Une autre problématique de taille vient s’ajouter au tableau. Ces dernières années, la question de l’impact sur l’environnement se pose de plus en plus et le secteur du jouet n’est pas exempt de tous reproches. Entre les habitudes de consommation et les jouets qui viennent de l’autre bout du monde, l’industrie mondiale du jouet est loin d’être la plus respectueuse de l’environnement. Rien qu’en France, Brut estime que sept jouets sur 10 ne sont utilisés que 8 mois par les foyers. La plupart sont mis de côté ou pire jeté directement à la poubelle
Pour donner un ordre de grandeur, selon l’Agence de la Transition Écologique (ADEME), la France a produit 326 millions de tonnes de déchets en 2017. Remis à l’échelle du nombre de tonnes de déchets en France, l’impact de l’industrie du jouet semble moins important mais reste malgré tout conséquent.

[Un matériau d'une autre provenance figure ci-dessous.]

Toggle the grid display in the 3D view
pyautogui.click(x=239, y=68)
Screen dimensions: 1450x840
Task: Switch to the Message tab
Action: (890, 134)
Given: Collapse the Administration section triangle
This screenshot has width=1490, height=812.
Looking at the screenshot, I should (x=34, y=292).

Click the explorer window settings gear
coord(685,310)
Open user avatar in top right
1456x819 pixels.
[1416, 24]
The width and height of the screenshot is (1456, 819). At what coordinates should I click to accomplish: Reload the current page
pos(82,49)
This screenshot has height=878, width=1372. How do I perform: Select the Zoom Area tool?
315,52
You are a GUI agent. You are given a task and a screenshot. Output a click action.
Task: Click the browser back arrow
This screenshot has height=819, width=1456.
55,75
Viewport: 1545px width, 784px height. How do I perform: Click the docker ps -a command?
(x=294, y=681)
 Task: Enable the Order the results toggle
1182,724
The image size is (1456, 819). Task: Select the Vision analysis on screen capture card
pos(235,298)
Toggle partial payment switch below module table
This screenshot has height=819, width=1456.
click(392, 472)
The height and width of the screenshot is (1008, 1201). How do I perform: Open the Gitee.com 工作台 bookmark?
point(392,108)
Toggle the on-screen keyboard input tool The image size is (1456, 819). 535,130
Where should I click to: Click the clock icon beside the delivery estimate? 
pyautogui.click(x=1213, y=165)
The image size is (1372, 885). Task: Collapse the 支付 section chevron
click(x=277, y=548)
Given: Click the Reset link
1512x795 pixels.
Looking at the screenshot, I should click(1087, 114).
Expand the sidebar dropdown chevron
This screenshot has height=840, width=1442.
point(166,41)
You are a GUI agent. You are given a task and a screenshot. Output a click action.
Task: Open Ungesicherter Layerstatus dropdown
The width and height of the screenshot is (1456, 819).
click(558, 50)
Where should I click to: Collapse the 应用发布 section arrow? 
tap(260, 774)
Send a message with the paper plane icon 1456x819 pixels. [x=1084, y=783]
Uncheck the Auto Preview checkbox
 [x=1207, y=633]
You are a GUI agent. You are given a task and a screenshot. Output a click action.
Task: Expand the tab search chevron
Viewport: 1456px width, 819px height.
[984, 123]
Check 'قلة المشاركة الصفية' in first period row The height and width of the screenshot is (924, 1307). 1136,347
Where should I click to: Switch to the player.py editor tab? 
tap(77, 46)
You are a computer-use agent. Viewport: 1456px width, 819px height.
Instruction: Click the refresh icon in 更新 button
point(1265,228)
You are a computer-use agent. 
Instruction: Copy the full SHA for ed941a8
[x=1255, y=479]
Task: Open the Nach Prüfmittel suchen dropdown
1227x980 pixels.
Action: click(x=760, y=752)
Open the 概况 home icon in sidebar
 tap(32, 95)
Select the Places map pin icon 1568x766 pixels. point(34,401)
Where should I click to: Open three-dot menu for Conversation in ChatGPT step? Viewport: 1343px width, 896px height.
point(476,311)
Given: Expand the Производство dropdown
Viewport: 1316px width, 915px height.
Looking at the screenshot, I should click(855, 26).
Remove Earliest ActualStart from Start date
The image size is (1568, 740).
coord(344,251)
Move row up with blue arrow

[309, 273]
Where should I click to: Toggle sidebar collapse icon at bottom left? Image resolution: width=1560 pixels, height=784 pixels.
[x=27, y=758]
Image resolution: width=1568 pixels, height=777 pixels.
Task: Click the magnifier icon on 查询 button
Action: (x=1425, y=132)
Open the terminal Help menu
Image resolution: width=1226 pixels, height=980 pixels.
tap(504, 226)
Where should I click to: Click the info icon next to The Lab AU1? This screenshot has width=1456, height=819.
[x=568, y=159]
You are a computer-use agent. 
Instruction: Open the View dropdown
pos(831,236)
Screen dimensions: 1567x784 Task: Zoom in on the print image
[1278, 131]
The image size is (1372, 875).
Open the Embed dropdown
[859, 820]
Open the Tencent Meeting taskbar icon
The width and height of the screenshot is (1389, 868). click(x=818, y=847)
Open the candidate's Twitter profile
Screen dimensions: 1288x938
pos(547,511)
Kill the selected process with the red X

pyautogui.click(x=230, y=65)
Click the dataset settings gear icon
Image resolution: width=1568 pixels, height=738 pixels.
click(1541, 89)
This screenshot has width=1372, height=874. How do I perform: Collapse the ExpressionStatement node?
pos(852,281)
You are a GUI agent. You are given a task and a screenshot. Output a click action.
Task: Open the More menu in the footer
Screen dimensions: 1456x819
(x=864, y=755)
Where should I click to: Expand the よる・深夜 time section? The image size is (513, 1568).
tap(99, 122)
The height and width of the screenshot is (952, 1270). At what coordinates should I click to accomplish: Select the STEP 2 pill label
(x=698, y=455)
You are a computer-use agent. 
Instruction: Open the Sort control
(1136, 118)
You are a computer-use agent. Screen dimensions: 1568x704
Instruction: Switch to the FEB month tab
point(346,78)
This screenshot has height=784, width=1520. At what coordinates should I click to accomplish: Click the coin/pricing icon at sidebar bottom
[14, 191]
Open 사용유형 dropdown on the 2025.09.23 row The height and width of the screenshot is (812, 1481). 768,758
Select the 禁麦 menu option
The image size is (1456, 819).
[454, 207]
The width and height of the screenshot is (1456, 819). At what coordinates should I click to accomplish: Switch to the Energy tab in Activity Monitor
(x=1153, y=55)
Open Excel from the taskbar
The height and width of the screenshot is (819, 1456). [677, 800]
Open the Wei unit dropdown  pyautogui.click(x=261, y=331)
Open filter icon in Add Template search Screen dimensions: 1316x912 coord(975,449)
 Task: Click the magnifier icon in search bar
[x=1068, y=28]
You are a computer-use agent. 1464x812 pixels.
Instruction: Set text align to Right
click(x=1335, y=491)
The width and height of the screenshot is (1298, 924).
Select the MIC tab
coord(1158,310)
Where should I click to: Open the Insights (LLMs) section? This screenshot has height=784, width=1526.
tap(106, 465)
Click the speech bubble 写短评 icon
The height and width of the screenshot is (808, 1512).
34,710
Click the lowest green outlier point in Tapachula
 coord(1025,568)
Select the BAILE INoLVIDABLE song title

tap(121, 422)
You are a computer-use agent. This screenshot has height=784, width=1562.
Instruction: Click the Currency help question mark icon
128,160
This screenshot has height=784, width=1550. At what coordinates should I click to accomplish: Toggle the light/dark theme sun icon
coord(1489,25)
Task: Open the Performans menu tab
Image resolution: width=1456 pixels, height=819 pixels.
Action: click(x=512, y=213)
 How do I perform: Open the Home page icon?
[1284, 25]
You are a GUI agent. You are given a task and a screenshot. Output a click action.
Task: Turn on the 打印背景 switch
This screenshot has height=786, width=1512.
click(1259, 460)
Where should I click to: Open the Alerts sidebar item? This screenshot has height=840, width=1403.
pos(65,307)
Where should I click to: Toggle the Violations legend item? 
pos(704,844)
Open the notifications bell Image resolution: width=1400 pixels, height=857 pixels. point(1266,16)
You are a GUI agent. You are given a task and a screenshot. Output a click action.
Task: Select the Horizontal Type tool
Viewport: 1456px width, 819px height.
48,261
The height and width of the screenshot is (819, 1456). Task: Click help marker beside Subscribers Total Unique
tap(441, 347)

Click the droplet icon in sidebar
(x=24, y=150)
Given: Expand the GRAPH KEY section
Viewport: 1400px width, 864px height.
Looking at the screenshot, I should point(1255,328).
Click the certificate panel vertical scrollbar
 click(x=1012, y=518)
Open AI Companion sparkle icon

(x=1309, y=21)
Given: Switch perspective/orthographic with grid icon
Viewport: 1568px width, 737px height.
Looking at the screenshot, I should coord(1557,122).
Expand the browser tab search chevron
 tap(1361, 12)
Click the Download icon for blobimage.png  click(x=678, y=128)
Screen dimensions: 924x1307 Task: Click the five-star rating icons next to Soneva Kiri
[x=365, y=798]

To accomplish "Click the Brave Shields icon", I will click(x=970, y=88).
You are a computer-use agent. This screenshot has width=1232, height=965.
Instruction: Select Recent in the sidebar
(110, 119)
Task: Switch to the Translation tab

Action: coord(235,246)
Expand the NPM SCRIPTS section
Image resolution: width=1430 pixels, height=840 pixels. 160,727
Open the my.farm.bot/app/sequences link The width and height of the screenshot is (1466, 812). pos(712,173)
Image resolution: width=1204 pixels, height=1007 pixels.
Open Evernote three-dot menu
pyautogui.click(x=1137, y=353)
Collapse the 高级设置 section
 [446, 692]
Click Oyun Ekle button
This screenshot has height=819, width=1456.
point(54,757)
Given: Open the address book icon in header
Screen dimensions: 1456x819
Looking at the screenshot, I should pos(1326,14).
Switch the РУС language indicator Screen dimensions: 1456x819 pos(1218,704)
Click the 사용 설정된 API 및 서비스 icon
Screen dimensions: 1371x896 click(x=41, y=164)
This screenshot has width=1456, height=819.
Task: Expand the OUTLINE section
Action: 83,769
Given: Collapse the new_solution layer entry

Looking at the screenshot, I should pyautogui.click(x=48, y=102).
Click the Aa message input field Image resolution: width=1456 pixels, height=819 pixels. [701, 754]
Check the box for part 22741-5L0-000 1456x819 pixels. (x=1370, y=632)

A première vue, le transport semble donc être un aspect non négligeable pour l’environnement. Pourtant, c’est loin d’être l’étape la plus polluante dans la vie d’un jouet.
Pour déterminer l’impact de l’industrie du jouet sur l’environnement, l’ADEME a mené une étude en établissant les différentes étapes du cycle de vie d’un jouet. Elle a distingué 6 grandes étapes. La production des matières premières, la fabrication du produit et de l’emballage, le transport, la distribution, l’utilisation du jouet et enfin, la fin de vie ou valorisation.
Certaines étapes ont plus d’impact que d’autres sur l’environnement d’après l’étude et deux ressortent tout particulièrement. « Les étapes qui impactent le plus l’environnement sont clairement la production des matières premières et la fabrication des jouets et des emballages. », affirme Emily Spiesser , experte en consommation responsable pour l’ADEME. Le plastique, le métal, le bois sont des matières premières qui ont un impact important sur l’environnement. Il existe quelques pistes pour réduire l’impact de cette industrie sur notre planète. Les français se séparent très vite des jouets qu’ils achètent.
La durée de vie d’un produit est donc très faible et c’est un vrai problème selon Emily Spiesser. L’augmentation de cette durée de vie est la clé pour réduire au mieux l’impact d’un jouet sur l’environnement. « C’est parce que les impacts environnementaux majeurs sont avant la fabrication que l’allongement de la durée de vie des produits est fondamental. Si un jouet dure plus longtemps, on repassera moins souvent par l’étape de production des matières premières et de fabrication du jouet qui touchent le plus l’environnement. ».
La valorisation du produit est également une étape importante. « L’idéal c’est d’avoir un jouet conçu exprès pour être démonté et recyclé », déclare Emily Spiesser. En fonctionnant sur cette logique, il est possible de recycler des vieux jouets et donc de limiter la production de matière premières.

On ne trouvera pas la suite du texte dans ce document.